Cryptalgo Development Status



The development of our OEMS is progressing with new user-interface functionalities added on a regular basis. The highlights for this month include:

  • order book and trade simulator displays are now available for user-specified exchanges;
  • new trading ticket module;
  • a new “block pricing chart” that shows the size and depth of arbitrage opportunities per currency pair; and
  • “trade from chart” orders.

These important features will allow, for example, users to quickly refresh consolidated order books across those exchanges they have specified. This can be useful if an investor is targeting to buy or sell currencies on a certain exchange because of inventory, arbitrage, trading costs or other operational reasons. As another example, the “block pricing” chart gives users an immediate, graphic representation of how an arbitrage should be implemented (i.e. at what price difference and in what size). The trade-off between price difference and order book depth (the greater the price difference, the thinner the liquidity) is an important factor to optimise, and this chart provides users with a tool to do this.

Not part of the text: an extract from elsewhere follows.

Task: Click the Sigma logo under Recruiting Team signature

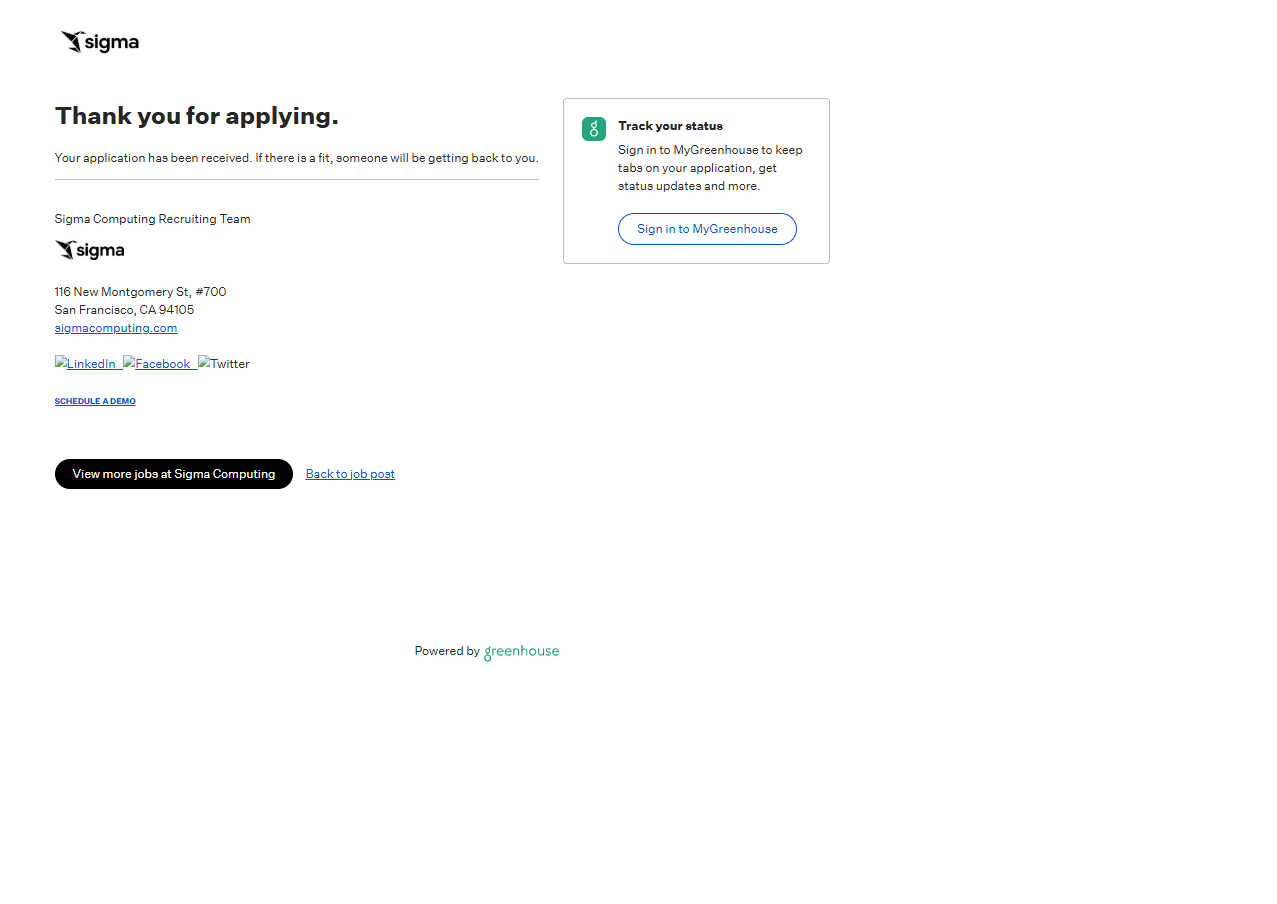Action: tap(90, 250)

Below are screenshots from the system displaying the new functionalities:

User specified exchanges for order book views and trade orders

New trade ticket

Block pricing chart showing arbitrage opportunities (size and depth)

“Trade from chart” orders





Security Tokens – Update


Coindesk reported that tZERO’s security token platform went live on January 24th. tZERO offers companies to list their tokens on its platform, which is what we are planning to do in the near future when the market matures. At this point, and following the news, it is worth providing an update on the security token market. Last year we witnessed increased regulatory pressure on ICOs. Regulators raised concerns that some coins were de facto securities, and in some cases ordered issuers to repay money that was raised through ICOs. With this regulatory shift, issuers started looking at raising new funds through compliant security token offerings.

Security tokens are regulated tokens that represent tangible or intangible assets or securities and provide similar rights and ownership benefits as traditional securities. 

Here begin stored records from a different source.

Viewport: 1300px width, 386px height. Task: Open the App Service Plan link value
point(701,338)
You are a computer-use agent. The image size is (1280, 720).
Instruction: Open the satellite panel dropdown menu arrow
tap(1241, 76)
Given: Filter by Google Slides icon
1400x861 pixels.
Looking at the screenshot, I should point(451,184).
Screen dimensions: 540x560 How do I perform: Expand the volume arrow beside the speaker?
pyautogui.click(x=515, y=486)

Proclaimed benefits of security tokens include the removal of expensive intermediaries (traditionally investment banks) in capital raising efforts, which will allow for lower fees, faster access to public capital markets, and the ability for small companies to obtain funding from new sources in small denominations, creating liquidity that would otherwise have been unavailable to them.

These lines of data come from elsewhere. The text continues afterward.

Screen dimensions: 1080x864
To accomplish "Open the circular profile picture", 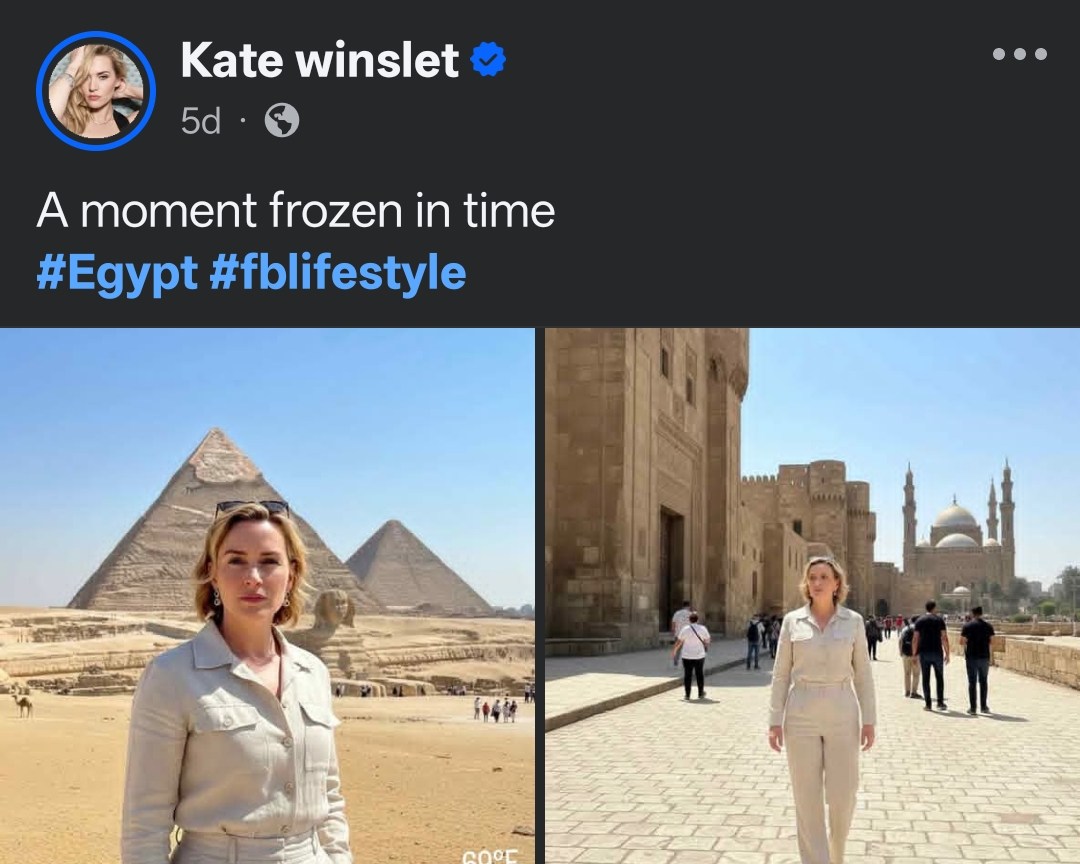I will 96,91.
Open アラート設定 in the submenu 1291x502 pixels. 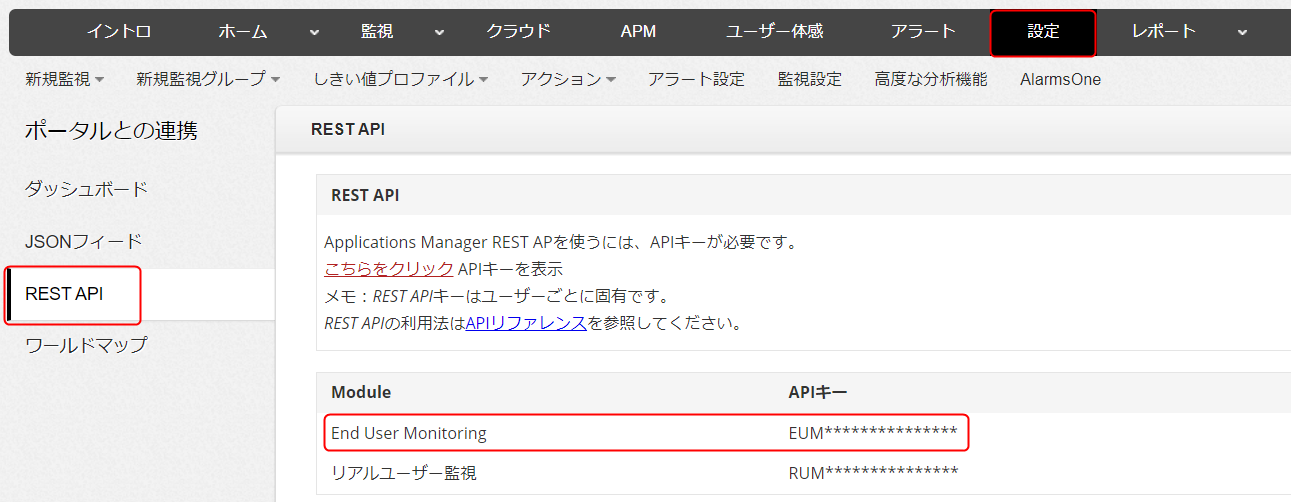point(696,79)
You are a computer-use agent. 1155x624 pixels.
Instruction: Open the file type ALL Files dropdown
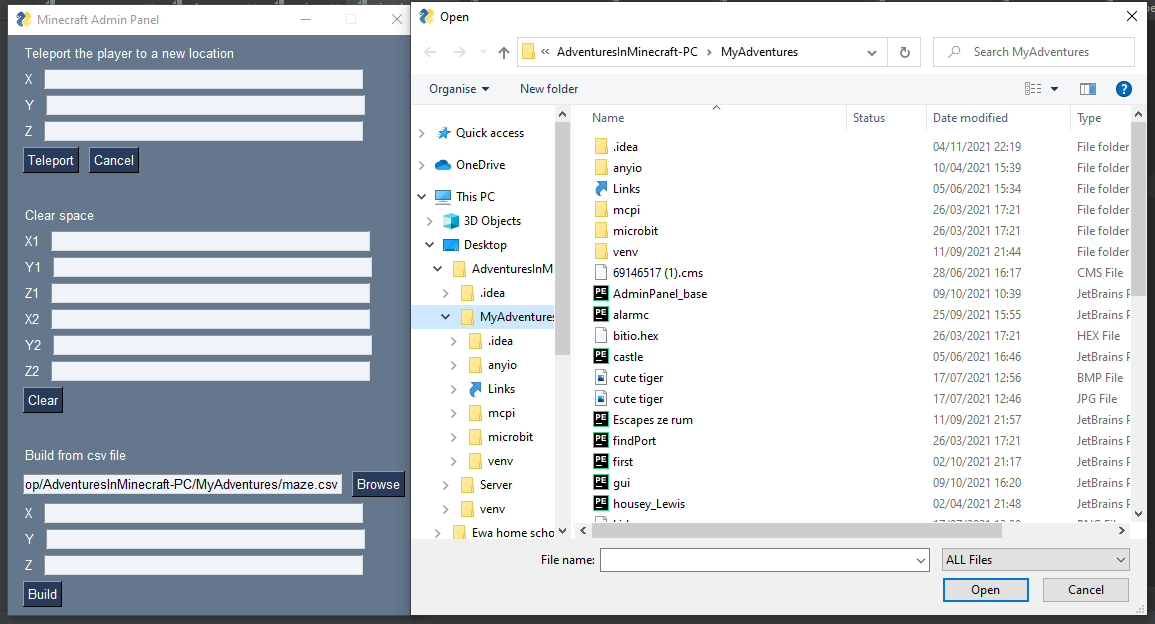[x=1035, y=560]
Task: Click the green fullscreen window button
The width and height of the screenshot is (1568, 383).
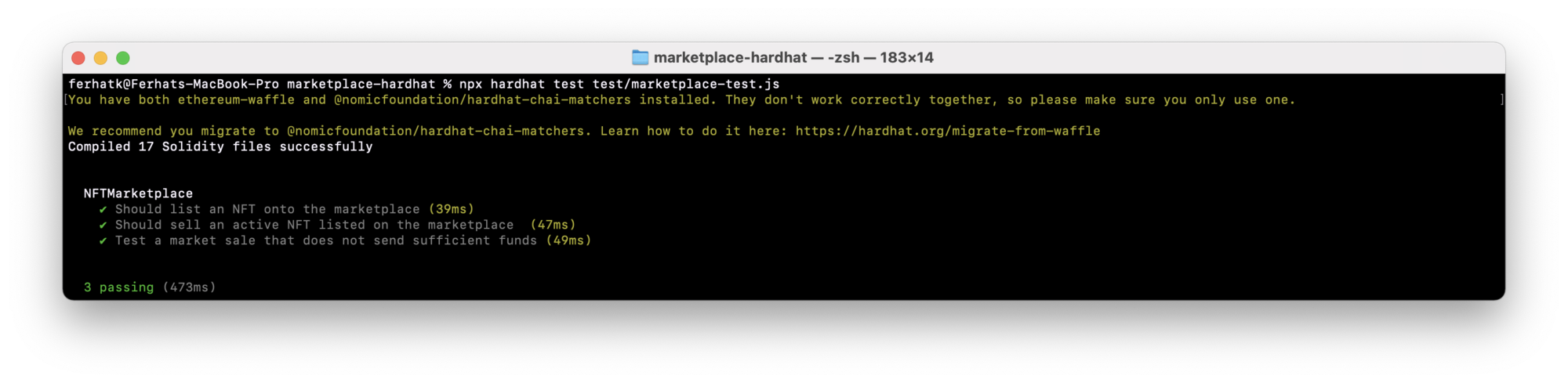Action: point(123,58)
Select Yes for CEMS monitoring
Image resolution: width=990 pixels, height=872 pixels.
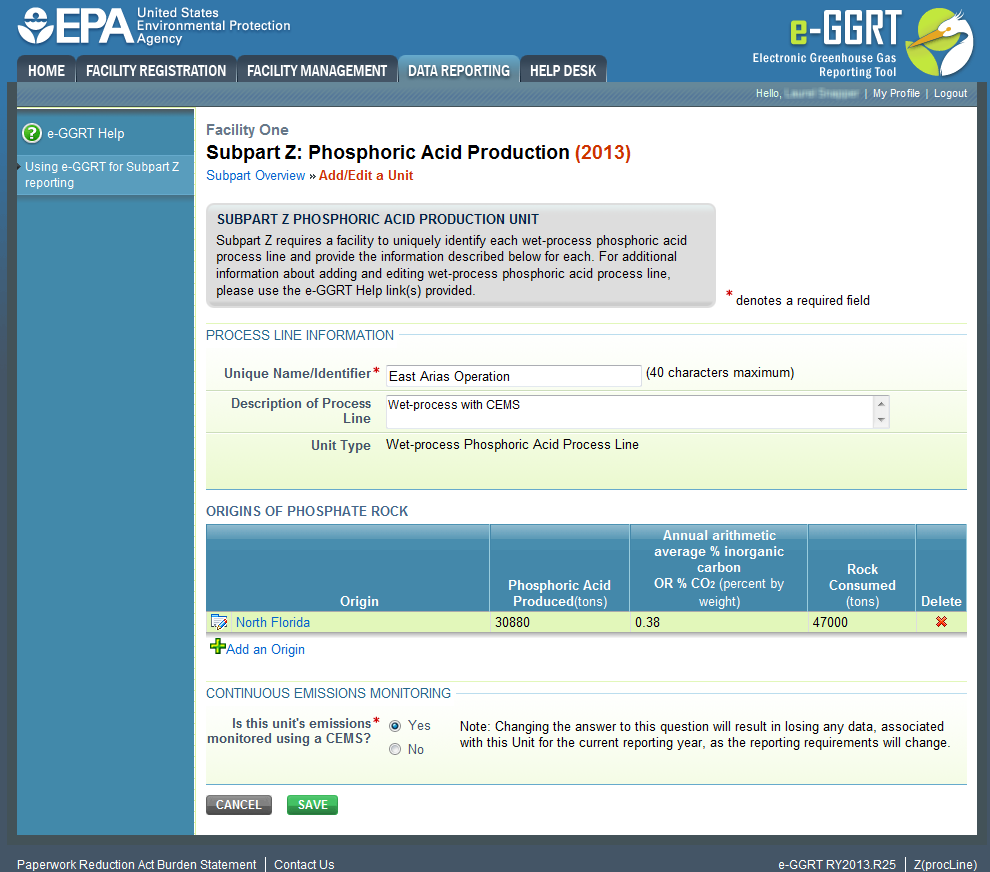pyautogui.click(x=395, y=726)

Nevertheless, the expansion of security tokens faces hurdles. The regulatory environment is uncertain and there is a lack of consensus between jurisdictions. Security token offerings represent an increased regulatory burden on the issuer, which has to assume responsibility for compliance and underwriting, two key requirements investment banks used to take care of. Marketing efforts, traditionally covered by brokers, are equally essential and issuers are not equipped for this role either.

During 2018 we saw the first issuance of security tokens, including BCAP (Blockchain Capital), SCI (Science Blockchain) and Aspencoin. Both BCAP and SCI are tokenized investment funds, while Aspencoin are tokens backed by real estate.

In parallel to new security tokens, popular token issuing platforms have emerged: these include Polymath (SEC compliant), Harbor (ERC20- based, focused on real estate), OpenFinance and again tZERO.

Going forward, the success of security tokens will require regulators to provide concrete guidance on what constitutes a security, as well as who can participate in investing and trading security tokens.




Cryptocurrencies Market Update


January saw cryptocurrency markets slide lower as volatility receded. Bitcoin was trading at USD 3,595 on January 27th, down -6.3% since the end of December. Overall market capitalisation (top 200 coins) fell by -7.8% to USD 117 billion. Bitcoin’s market dominance rose to 54% confirming its position as a safe haven in bearish markets, while market shares of Ripple and Ethereum (the number two and three coins in the table) both declined (to 11% and 10%, respectively). Bitcoin’s one-month annualised volatility fell to 48%, from 83% at the end of last month.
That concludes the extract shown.